Ik vind dat we een glas rioja verdiend hebben. De trap af, naar het café van de Posada. Daar druipen nog steeds de Camino-wandelaars letterlijk naar binnen. Onder hun glimmende regencapes zijn hun natte grijze koppen amper te zien. Hun wandelstokken lekken uit in een van de hoeken naast het buffet. In deze donkerbruine kroeg is de barre Arctische wereld van mijn Ibañeta eerder op de dag nauwelijks meer voor te stellen. Alles daarover is ´van horen zeggen´ is, en niet aan den lijve ervaren. Mentaal ge-reset, dat gebeurt hier. Regen, mist, kou: science fiction uit de Pyreneeën. Je gelooft het gewoon niet. Mijn rioja fonkelt donkerrood. Warm rood.

Mijn 6 euri retour
Ik loop terug naar het pelgrimsregistratiebureau en verkoop onze 6-euri-tickets terug aan de medewerkster van de albergue. Ze is er niet blij mee, normaal doet ze dat niet, zegt ze, maar ze kan gezien de omstandigheden eerder op de dag er zich wel iets bij voorstellen. Maar ze zal die twee tickets snel weer kwijt worden, want er druipen nog steeds natte pelgrims naar binnen.

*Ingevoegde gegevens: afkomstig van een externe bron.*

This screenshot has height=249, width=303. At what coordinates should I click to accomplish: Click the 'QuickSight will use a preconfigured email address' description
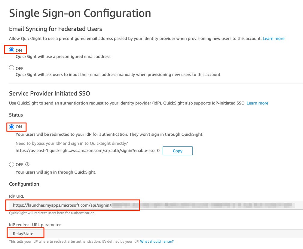pos(63,56)
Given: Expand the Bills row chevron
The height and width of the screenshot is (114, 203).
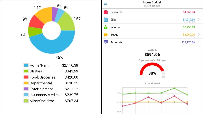Looking at the screenshot, I should tap(199, 20).
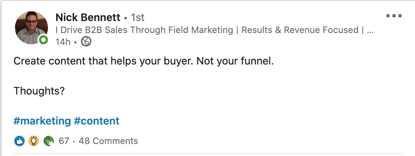The image size is (415, 156).
Task: Click the 1st connection degree label
Action: [x=137, y=17]
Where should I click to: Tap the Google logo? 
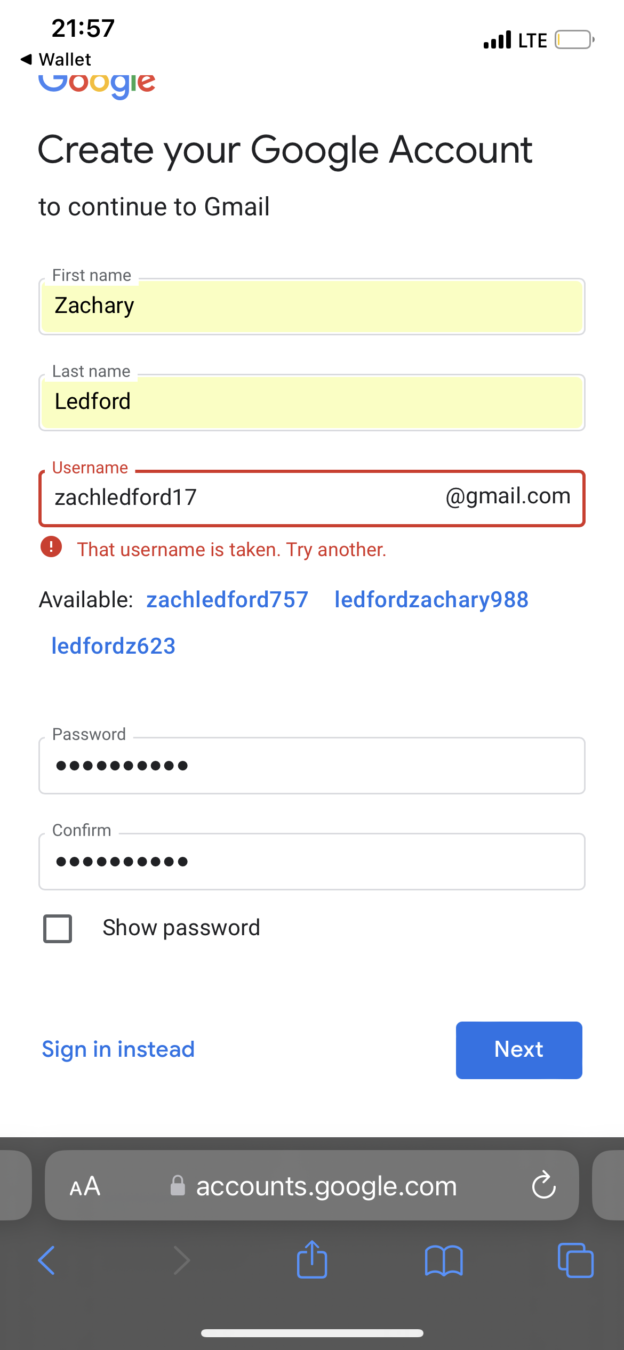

Wij kiezen echter voor de luxe van de Posada, in plaats van een nacht creperen in een veredeld hondenhok midden in een zompig weiland. Terwijl Peter bezig is met zijn verlate siësta maak ik van de gelegenheid gebruik om de 12e-eeuwse abdijkerk te bezoeken. In de vroege Middeleeuwen werden er al pelgrims ontvangen, duizenden per jaar. De oude kloosterkerk is na een verwoestende brand in 1400 volledig herbouwd, maar dan in Frans-gotische stijl, iets wat in Spanje nergens voorkomt. De Sint-Jacobskapel is voor een deel nog oorspronkelijk. Daar sta je dan, in het schemerdonker van deze schitterende kloosterkerk. Als de enige bezoeker. De andere gestrande pelegrinos zitten ongetwijfeld nog naar adem te happen, zich te warmen en te drogen in de verschillende albergues van Roncesvalles.

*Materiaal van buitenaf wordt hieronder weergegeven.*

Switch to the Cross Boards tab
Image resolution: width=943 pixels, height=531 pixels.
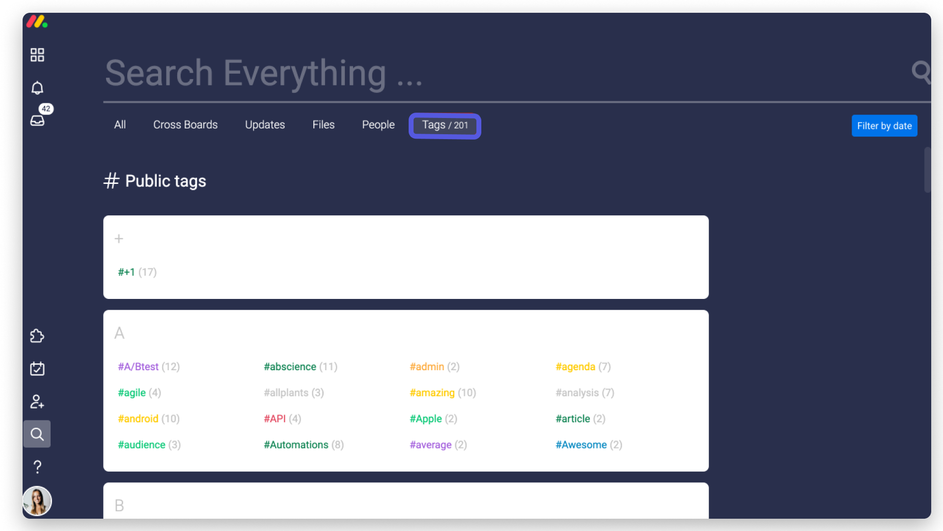click(x=185, y=125)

Op de weg terug naar de Posada passeer ik het oudste gebouw van Roncesvalles: de ‘Silo’ van Karel de Grote. Monniken en pelgrims liggen er begraven. Helaas is de kapel gesloten.

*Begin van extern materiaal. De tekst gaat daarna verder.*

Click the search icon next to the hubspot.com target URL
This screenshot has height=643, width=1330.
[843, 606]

Nog voor het avondmaal heb ik opnieuw contact met Ithaka, het thuiseiland. Bijna de hele familie (Gemma-Penelope, Maurice, Raymond) is er verzameld, en ook nog eens mijn broer Lei en zijn vrouw Riek. Iedereen leeft mee met die ouwe mafkees die Spaanse regen, Spaanse wind en Spaanse cols trotseert. Ze moesten eens weten hoe beroerd hij er vijf uur eerder aan toe was. Toch blij met het korte contract: een legaal spierversterkend middel, zo´n direct call, een mentale drug.

Internationaal tafelen in de Posada
Om zeven uur schuiven we aan voor het pelgrimsmenu in de grote eetzaal van de Posada. Ik schat dat er ongeveer honderd hongerige pelgrims bij elkaar zitten, voor een dagmenu van 9 euri. We nemen plaats aan de laatste vrije plekken, aan een ronde tafel waar met vier IJslanders en twee Brazilianen. Het Braziliaanse echtpaar doet de Camino ter gelegenheid van hun 25-jarig huwelijksfeest, lopen van Saint-Jean-Pied-de-Port naar Santiago. De IJslanders Björg Árnadóttir, Markús Guðmundsson, Þóra Gréta Þórisdóttir og Sævar Guðmundsson doen hetzelfde traject, maar dan per mountainbike. Na afloop van het diner - pasta, zoute vis met friet, yoghurt - wisselen we nog uitgebreid met hen van gedachten over as en vuur spuwende vulkanen, het bankroet van het eiland en mijn wedervaardigheden op hun vulkanische eiland, vijf jaar geleden. Ik zeg hun warmte van de Blue Lagoon verre te verkiezen boven de mist van deze Ibañeta. Ik laat ze op internet mijn twee IJslandse schilderijen zien. Landschappen van de watervallen van Hraunfossar. Daarna werk ik na een aantal dagen radiostilte mijn blog On the Road bij. Dat kan via een van de twee de computers die midden in het café staan. Voor een euro per twintig minuten. Ondertussen blijven we grote glazen Rioja drinken. Het afscheid is hartelijk. We beloven elkaar absoluut weer tegen te komen op weg naar Santiago. Daarna lopen wij de trap op naar onze warme kamer. En soppen de Reykjavikers door het natte gras naar een van de witte kooien, aan de overkant van de rivier.